Bacterial physiology

Multiple redundant stress resistance mechanisms are induced in Salmonella enterica serovar Typhimurium in response to alteration of the intracellular environment via TLR4 signalling Wright, A. J. et al. Microbiology 155, 2919–2929 (2009)

Detection of Salmonella enterica subsp. enterica serovar Typhimurium by Toll-like receptor 4 activates several downstream signalling cascades in the host cell, but the effects of signalling on the pathogen are not well understood. By comparing the gene expression profiles of intracellular S. Typhimurium from wild-type and Tlr4−/− mice, the authors identified 15 genes with upregulated expression following detection of the bacterium by TLR4. Several of these have a role in protecting the bacterium from oxidative damage and are also induced by NADPH oxidase, which links TLR signalling with the induction of oxidative stress. Finally, with one exception, the growth of S. Typhimurium mutants lacking individual oxidative stress response genes was not attenuated in a mouse infection model, suggesting considerable redundancy.

Phage biology

Photosystem I gene cassettes are present in marine virus genomes Sharon, I. et al. Nature 26 Aug 2009 (doi: 10.1038/nature08284)

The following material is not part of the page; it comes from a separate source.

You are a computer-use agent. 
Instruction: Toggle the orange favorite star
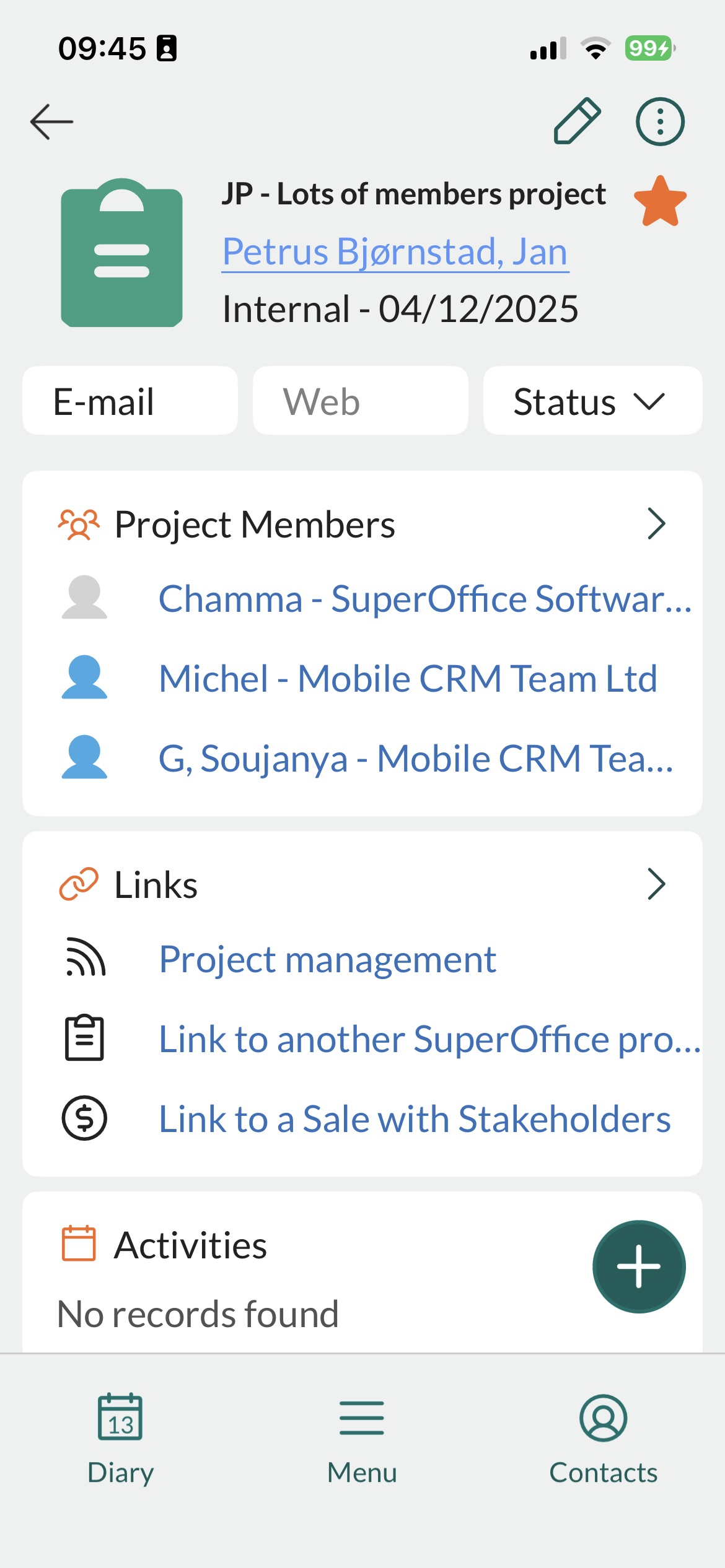[660, 201]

Sharon et al. show that marine cyanophages carry genes encoding proteins of the PSI photosystem, which, along with PSII, is used by cyanobacteria for photosynthesis. The PSI gene psaA was identified in a genomic dataset obtained from global ocean sampling and was confirmed to be of viral origin. In addition to psaA, the viral genomes contained psaB, psaC, psaD, psaE, psaK and a unique psaJpsaF fusion. These genes were linked and, together with nrdB, formed a photosynthetic cluster. Comparison of the potential structures of the cyanophage PSI and the Thermosynechococcus elongatus PSI indicates that the fusion protein encoded by psaJ–psaF might allow less selective electron donation, potentially enabling the use of reducing power generated by respiration.

Biotechnology

Creating bacterial strains from genomes that have been cloned and engineered in yeast Lartigue, C. et al. Science 20 Aug 2009 (doi: 10.1126/science.1173759)

In this study the authors describe a technique to genetically modify medically or industrially important microorganisms that cannot be manipulated by conventional methods. The genome of Mycoplasma mycoides was cloned as a yeast centromere and then transferred into a yeast cell, where it was stably maintained through cell division. The genome was then modified using genetic tools that are available for yeast but not for these bacteria. The modified genome was subsequently transplanted into the cytoplasm of a Mycoplasma capricolum cell using a polyethylene glycol-based approach. To avoid degradation by M. capricolum restriction enzymes, the genome was either methylated in vitro or transplanted into bacteria in which restriction enzymes had been genetically inactivated. The successful transplantation yielded a new strain of M. mycoides, the genome of which had successfully incorporated the genomic alterations made in the yeast cells but was otherwise intact.